• Task to complete
Repeat the lines from the one containing "Instruction: Click the Prev Close label" through the last line of the data, exactly, pictures omitted.
[Provided entries Boundary: Start]
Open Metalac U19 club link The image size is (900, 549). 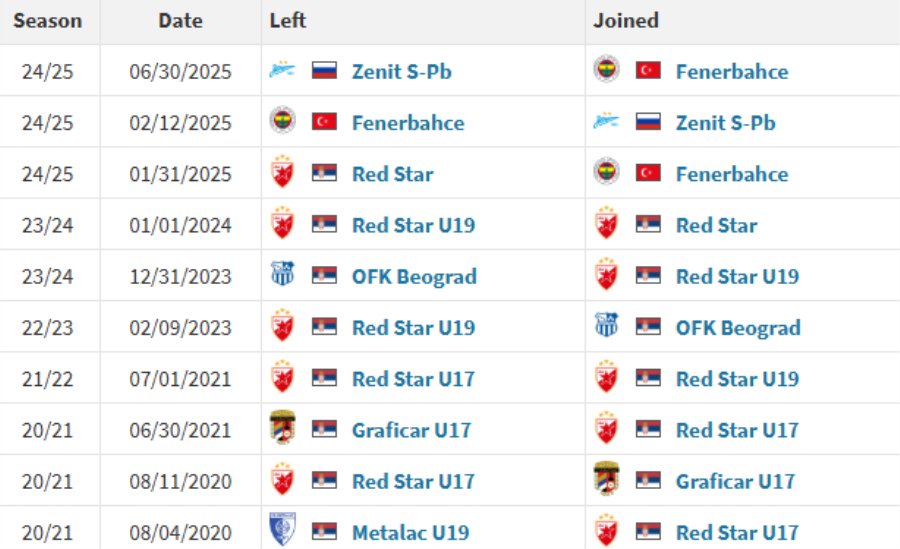point(410,533)
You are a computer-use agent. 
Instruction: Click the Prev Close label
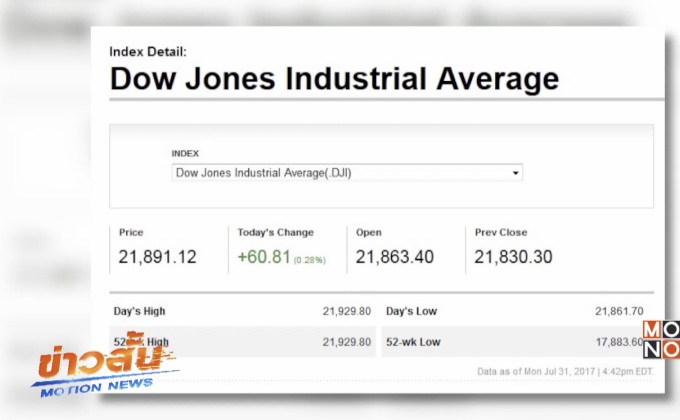(x=501, y=232)
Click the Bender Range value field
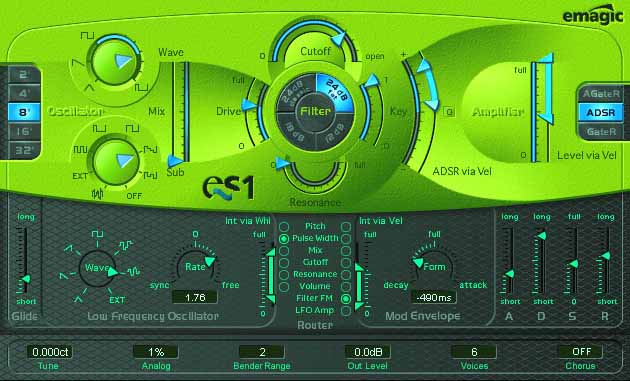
[Provided entries Boundary: End]
• Finished task
Instruction: Click the Prev Close label
(x=501, y=232)
Click the Bender Range value field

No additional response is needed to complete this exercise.